Daarbij stelt de inspecteur naderhand dat bij de berekening van het voordeel uit verhuur
de man het bedrag van € 774 mag aftrekken.De man meent echter dat de aanbouw geen onderdeel van de eigen woning is, maar op
zichzelf staat. Bovendien is volgens hem de verhuur niet tijdelijk. De afzonderlijke
verhuurperiodes mogen dan kort zijn, het gastenverblijf is permanent voor verhuur
beschikbaar. Het geschil belandt voor Rechtbank Noord-Holland. De rechtbank oordeelt
dat het gastenverblijf bouwkundig deel uitmaakt van de woning. Het is daaraan aangebouwd
en behoort kadastraal tot dezelfde onroerende zaak. Gezien de inrichting leent het
gastenverblijf zich ook voor gebruik in dienst van de woning. Op zijn minst kwalificeert
het gastenverblijf als een aanhorigheid van de woning. Fiscaal gezien maakt het daarom
deel uit van de eigen woning. Bovendien heeft het gastenverblijf de man anders dan
tijdelijk als hoofdverblijf ter beschikking gestaan. Hij heeft steeds zelf kunnen
bepalen of hij het verblijf voor korte tijd verhuurt of het zelf gebruikt.De volgende vraag is of sprake is van tijdelijke verhuur. Daarvoor is van belang dat
zekerheid bestaat dat de woning op korte termijn ter beschikking van de eigenaar komt.

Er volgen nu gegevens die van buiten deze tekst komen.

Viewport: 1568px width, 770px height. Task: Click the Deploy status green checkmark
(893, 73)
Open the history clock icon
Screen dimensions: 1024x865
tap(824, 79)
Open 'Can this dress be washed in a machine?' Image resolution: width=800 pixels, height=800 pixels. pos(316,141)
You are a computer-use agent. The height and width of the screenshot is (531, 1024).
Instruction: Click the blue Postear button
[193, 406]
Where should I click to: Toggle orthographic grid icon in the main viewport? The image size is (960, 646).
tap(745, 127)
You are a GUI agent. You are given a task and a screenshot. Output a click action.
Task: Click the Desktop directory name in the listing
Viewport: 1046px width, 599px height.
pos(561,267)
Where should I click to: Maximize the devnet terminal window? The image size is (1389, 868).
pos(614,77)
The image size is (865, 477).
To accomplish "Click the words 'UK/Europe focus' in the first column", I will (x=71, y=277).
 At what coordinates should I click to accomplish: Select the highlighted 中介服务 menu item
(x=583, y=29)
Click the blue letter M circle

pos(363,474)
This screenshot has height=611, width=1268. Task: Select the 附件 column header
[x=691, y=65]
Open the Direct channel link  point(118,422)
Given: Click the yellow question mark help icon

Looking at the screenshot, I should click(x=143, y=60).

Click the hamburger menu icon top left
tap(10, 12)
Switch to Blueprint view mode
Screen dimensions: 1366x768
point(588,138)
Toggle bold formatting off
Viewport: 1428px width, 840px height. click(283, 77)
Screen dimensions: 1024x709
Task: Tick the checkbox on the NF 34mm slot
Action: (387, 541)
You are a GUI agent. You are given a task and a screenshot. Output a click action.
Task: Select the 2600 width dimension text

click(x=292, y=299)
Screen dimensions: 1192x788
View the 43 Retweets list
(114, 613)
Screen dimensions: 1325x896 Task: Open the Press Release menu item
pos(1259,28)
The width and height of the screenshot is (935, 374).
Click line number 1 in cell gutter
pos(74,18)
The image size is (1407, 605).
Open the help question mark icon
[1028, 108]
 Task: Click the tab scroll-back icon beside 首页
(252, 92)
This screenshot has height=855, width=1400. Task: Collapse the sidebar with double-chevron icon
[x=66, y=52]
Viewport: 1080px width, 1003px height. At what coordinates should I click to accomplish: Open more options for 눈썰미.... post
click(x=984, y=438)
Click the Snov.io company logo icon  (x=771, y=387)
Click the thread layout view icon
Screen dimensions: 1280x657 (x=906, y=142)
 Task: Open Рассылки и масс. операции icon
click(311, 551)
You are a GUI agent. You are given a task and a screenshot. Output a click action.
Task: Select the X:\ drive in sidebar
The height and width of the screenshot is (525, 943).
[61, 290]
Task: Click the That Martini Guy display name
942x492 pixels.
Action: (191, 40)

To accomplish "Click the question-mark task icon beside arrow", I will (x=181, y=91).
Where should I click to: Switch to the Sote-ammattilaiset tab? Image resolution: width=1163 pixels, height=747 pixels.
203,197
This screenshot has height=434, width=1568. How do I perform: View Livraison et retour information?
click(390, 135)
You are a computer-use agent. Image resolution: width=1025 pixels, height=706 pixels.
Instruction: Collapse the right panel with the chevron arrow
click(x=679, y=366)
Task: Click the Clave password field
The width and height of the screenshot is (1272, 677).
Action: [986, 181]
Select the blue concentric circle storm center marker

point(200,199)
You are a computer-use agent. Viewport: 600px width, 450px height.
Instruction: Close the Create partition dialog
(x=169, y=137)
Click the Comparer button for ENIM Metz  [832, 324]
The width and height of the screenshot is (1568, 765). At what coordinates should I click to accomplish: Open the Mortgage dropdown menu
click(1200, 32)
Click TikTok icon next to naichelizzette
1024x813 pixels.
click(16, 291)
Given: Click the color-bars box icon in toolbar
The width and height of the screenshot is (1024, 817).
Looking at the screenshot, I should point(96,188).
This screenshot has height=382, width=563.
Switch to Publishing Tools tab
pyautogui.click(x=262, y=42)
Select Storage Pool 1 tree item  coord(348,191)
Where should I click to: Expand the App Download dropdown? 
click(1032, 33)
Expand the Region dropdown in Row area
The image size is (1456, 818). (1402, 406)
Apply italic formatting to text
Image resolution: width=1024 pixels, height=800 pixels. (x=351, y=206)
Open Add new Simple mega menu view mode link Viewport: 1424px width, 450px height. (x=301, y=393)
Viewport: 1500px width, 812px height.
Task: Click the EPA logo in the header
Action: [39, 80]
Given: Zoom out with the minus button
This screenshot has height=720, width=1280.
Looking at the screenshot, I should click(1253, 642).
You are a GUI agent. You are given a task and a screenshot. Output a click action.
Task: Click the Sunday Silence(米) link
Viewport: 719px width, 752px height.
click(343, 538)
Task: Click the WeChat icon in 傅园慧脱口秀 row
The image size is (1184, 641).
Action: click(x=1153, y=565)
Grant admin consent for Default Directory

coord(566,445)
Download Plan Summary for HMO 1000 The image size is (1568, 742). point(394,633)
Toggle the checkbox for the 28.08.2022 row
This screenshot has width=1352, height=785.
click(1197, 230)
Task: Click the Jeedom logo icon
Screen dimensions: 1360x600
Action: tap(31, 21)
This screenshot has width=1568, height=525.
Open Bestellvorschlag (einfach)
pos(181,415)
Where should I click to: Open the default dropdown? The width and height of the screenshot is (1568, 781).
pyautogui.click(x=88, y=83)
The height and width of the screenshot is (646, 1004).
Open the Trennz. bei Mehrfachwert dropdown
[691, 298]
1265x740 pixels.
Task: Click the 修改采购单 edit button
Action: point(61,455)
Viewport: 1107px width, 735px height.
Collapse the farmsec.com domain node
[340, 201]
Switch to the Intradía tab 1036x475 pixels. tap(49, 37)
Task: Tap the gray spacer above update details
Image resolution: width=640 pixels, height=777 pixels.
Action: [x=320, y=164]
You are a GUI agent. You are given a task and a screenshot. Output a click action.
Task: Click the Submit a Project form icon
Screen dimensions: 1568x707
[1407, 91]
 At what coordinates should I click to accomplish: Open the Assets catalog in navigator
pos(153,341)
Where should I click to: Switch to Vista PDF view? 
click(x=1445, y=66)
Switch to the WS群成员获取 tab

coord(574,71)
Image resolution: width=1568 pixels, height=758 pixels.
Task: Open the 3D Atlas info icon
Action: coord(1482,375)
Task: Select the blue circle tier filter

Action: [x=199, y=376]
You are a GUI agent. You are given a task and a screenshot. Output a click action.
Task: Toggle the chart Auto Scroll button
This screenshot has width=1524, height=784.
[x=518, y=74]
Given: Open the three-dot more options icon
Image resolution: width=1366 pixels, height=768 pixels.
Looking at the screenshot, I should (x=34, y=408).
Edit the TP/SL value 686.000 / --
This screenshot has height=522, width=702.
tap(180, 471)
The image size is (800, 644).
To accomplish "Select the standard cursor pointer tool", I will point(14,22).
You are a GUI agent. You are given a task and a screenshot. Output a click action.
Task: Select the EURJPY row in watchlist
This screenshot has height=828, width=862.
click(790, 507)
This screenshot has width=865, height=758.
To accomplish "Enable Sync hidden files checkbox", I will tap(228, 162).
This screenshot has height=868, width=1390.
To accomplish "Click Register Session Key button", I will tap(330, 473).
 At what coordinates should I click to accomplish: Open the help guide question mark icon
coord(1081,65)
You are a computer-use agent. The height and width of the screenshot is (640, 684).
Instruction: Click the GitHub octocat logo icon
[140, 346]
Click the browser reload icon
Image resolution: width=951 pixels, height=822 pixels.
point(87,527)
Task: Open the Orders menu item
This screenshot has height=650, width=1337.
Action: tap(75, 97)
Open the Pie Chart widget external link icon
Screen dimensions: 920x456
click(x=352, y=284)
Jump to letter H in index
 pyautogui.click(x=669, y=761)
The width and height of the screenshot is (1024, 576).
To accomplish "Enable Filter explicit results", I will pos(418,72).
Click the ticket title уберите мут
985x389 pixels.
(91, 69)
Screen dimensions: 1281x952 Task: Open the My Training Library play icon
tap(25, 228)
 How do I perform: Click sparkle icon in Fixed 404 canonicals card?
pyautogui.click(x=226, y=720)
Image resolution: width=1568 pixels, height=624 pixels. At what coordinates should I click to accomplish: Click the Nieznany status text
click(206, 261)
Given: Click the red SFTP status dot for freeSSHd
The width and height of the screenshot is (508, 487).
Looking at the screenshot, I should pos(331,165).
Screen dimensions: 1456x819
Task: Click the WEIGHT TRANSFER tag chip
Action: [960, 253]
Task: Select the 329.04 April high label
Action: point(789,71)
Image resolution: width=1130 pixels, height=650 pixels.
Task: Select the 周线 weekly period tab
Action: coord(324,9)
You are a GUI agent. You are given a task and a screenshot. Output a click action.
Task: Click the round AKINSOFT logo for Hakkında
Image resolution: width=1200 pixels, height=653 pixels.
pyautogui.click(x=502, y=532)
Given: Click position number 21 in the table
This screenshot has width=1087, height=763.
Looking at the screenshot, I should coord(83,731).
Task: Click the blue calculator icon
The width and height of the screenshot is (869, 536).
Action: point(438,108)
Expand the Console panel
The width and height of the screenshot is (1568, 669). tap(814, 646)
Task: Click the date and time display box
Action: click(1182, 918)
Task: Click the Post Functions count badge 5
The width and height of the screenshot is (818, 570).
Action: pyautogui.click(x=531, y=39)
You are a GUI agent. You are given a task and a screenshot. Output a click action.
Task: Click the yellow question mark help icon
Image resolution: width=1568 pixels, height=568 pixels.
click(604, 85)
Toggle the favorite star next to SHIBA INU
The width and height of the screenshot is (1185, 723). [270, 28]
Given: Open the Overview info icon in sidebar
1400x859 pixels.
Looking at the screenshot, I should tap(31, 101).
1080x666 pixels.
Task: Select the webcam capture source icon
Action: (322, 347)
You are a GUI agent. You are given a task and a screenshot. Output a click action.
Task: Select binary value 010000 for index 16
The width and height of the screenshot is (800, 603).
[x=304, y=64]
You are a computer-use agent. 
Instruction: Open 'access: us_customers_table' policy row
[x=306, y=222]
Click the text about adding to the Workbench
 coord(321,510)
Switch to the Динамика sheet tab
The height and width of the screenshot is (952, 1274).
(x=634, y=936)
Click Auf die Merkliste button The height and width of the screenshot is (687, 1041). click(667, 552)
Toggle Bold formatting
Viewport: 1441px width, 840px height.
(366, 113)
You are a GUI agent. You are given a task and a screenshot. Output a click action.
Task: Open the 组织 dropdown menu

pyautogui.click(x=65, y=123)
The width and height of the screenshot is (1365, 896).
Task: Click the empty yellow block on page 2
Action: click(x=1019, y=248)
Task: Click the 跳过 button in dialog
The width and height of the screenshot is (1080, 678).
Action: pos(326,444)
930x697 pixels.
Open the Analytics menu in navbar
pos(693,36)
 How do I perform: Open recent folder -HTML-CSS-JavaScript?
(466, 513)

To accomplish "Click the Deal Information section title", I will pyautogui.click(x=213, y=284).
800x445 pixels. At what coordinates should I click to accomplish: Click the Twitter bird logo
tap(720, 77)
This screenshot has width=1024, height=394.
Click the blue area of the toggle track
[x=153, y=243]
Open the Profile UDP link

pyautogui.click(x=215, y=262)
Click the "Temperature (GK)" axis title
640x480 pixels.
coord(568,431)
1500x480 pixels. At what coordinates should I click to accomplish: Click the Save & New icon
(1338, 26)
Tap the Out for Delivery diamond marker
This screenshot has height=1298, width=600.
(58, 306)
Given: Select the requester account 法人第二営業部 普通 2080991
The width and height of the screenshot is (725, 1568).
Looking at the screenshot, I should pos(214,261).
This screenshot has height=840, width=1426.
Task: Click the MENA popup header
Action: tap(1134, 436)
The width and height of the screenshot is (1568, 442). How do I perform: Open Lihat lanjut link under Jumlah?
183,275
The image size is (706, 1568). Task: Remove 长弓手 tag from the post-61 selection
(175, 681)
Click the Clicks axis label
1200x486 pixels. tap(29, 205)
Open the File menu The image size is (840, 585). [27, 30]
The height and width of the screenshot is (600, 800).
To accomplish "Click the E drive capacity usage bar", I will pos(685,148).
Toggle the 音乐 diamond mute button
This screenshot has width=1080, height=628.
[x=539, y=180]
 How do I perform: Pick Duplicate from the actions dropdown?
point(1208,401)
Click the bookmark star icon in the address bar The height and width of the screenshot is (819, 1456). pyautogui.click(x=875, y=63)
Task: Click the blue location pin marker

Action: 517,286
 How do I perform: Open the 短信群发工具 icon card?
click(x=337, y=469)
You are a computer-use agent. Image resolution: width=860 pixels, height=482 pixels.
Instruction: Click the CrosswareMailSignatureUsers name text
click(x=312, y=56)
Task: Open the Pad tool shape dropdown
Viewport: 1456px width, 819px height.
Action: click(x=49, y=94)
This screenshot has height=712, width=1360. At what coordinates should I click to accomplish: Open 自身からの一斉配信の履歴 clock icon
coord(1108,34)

In deze zaak zijn de perioden van verhuur elk afzonderlijk korter, maar bij elkaar
opgeteld langer dan twee maanden. Toch staat telkens vast dat het gastenverblijf weer
ter beschikking van de man komt. Daardoor is sprake van tijdelijke verhuur. Dat betekent
weer dat de regeling voor tijdelijke verhuur inderdaad van toepassing is.